## What is needed
Return the data given below exactly as it appears.

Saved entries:
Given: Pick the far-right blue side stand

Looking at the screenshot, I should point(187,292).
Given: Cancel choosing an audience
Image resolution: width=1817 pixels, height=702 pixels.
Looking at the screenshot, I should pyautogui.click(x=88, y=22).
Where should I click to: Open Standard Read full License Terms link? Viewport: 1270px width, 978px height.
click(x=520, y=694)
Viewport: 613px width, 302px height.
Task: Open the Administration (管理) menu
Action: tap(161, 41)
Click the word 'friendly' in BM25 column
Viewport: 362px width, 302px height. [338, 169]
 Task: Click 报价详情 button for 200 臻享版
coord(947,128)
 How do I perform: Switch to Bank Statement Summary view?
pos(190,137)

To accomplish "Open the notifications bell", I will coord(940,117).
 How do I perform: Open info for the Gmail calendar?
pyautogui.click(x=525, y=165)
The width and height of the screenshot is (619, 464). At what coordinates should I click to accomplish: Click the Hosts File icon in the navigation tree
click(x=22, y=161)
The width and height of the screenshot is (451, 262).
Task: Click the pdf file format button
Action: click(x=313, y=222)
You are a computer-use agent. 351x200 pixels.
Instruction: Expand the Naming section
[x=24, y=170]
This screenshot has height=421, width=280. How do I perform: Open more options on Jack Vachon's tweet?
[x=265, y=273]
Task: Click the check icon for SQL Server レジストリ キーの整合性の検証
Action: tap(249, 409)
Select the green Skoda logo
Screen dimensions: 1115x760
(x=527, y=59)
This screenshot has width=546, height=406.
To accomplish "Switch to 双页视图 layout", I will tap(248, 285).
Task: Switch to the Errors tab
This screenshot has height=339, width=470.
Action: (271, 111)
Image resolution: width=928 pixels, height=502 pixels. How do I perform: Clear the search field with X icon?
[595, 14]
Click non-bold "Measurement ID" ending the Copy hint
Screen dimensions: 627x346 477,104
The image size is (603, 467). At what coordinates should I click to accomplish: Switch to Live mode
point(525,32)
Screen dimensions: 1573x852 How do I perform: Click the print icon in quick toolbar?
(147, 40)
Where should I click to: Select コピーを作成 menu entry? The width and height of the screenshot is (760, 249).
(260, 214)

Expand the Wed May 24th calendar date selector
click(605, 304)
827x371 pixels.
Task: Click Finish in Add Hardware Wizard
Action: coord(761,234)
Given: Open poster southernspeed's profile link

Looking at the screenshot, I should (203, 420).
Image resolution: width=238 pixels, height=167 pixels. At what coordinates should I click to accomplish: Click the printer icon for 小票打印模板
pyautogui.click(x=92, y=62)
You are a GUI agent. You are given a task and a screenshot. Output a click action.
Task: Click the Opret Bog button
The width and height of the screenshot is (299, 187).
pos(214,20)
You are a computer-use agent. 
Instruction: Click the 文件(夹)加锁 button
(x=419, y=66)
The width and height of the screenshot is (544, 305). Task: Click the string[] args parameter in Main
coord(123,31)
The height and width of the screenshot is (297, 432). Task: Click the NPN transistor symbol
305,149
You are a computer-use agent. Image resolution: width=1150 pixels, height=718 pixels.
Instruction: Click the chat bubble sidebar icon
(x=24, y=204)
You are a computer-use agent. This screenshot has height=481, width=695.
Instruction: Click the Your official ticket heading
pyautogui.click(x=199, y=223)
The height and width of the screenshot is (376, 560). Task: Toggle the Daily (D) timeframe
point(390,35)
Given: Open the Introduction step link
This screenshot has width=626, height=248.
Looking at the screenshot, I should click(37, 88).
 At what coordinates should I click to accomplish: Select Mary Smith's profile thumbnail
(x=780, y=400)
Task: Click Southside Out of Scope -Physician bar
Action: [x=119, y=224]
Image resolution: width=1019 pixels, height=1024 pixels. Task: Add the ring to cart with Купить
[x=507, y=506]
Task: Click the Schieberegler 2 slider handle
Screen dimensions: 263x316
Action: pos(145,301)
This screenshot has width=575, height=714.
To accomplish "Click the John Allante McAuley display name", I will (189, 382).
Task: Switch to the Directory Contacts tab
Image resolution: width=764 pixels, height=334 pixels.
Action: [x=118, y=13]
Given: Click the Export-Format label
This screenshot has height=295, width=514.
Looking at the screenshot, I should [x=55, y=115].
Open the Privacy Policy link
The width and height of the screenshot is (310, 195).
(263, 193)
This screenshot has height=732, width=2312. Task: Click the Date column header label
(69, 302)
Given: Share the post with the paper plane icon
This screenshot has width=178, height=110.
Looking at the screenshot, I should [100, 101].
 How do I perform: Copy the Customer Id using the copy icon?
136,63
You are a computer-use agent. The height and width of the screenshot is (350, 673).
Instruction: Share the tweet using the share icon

## Task result
Given: Pick the far-right blue side stand

Looking at the screenshot, I should point(187,292).
Given: Cancel choosing an audience
Image resolution: width=1817 pixels, height=702 pixels.
Looking at the screenshot, I should pyautogui.click(x=88, y=22).
Where should I click to: Open Standard Read full License Terms link? Viewport: 1270px width, 978px height.
click(x=520, y=694)
Viewport: 613px width, 302px height.
Task: Open the Administration (管理) menu
Action: tap(161, 41)
Click the word 'friendly' in BM25 column
Viewport: 362px width, 302px height. [338, 169]
 Task: Click 报价详情 button for 200 臻享版
coord(947,128)
 How do I perform: Switch to Bank Statement Summary view?
pos(190,137)

To accomplish "Open the notifications bell", I will coord(940,117).
 How do I perform: Open info for the Gmail calendar?
pyautogui.click(x=525, y=165)
The width and height of the screenshot is (619, 464). At what coordinates should I click to accomplish: Click the Hosts File icon in the navigation tree
click(x=22, y=161)
The width and height of the screenshot is (451, 262).
Task: Click the pdf file format button
Action: click(x=313, y=222)
You are a computer-use agent. 351x200 pixels.
Instruction: Expand the Naming section
[x=24, y=170]
This screenshot has height=421, width=280. How do I perform: Open more options on Jack Vachon's tweet?
[x=265, y=273]
Task: Click the check icon for SQL Server レジストリ キーの整合性の検証
Action: tap(249, 409)
Select the green Skoda logo
Screen dimensions: 1115x760
(x=527, y=59)
This screenshot has width=546, height=406.
To accomplish "Switch to 双页视图 layout", I will tap(248, 285).
Task: Switch to the Errors tab
This screenshot has height=339, width=470.
Action: (271, 111)
Image resolution: width=928 pixels, height=502 pixels. How do I perform: Clear the search field with X icon?
[595, 14]
Click non-bold "Measurement ID" ending the Copy hint
Screen dimensions: 627x346 477,104
The image size is (603, 467). At what coordinates should I click to accomplish: Switch to Live mode
point(525,32)
Screen dimensions: 1573x852 How do I perform: Click the print icon in quick toolbar?
(147, 40)
Where should I click to: Select コピーを作成 menu entry? The width and height of the screenshot is (760, 249).
(260, 214)

Expand the Wed May 24th calendar date selector
click(605, 304)
827x371 pixels.
Task: Click Finish in Add Hardware Wizard
Action: coord(761,234)
Given: Open poster southernspeed's profile link

Looking at the screenshot, I should (203, 420).
Image resolution: width=238 pixels, height=167 pixels. At what coordinates should I click to accomplish: Click the printer icon for 小票打印模板
pyautogui.click(x=92, y=62)
You are a GUI agent. You are given a task and a screenshot. Output a click action.
Task: Click the Opret Bog button
The width and height of the screenshot is (299, 187).
pos(214,20)
You are a computer-use agent. 
Instruction: Click the 文件(夹)加锁 button
(x=419, y=66)
The width and height of the screenshot is (544, 305). Task: Click the string[] args parameter in Main
coord(123,31)
The height and width of the screenshot is (297, 432). Task: Click the NPN transistor symbol
305,149
You are a computer-use agent. Image resolution: width=1150 pixels, height=718 pixels.
Instruction: Click the chat bubble sidebar icon
(x=24, y=204)
You are a computer-use agent. This screenshot has height=481, width=695.
Instruction: Click the Your official ticket heading
pyautogui.click(x=199, y=223)
The height and width of the screenshot is (376, 560). Task: Toggle the Daily (D) timeframe
point(390,35)
Given: Open the Introduction step link
This screenshot has width=626, height=248.
Looking at the screenshot, I should click(37, 88).
 At what coordinates should I click to accomplish: Select Mary Smith's profile thumbnail
(x=780, y=400)
Task: Click Southside Out of Scope -Physician bar
Action: [x=119, y=224]
Image resolution: width=1019 pixels, height=1024 pixels. Task: Add the ring to cart with Купить
[x=507, y=506]
Task: Click the Schieberegler 2 slider handle
Screen dimensions: 263x316
Action: pos(145,301)
This screenshot has width=575, height=714.
To accomplish "Click the John Allante McAuley display name", I will (189, 382).
Task: Switch to the Directory Contacts tab
Image resolution: width=764 pixels, height=334 pixels.
Action: [x=118, y=13]
Given: Click the Export-Format label
This screenshot has height=295, width=514.
Looking at the screenshot, I should [x=55, y=115].
Open the Privacy Policy link
The width and height of the screenshot is (310, 195).
(263, 193)
This screenshot has height=732, width=2312. Task: Click the Date column header label
(69, 302)
Given: Share the post with the paper plane icon
This screenshot has width=178, height=110.
Looking at the screenshot, I should [100, 101].
 How do I perform: Copy the Customer Id using the copy icon?
136,63
You are a computer-use agent. The height and width of the screenshot is (350, 673).
Instruction: Share the tweet using the share icon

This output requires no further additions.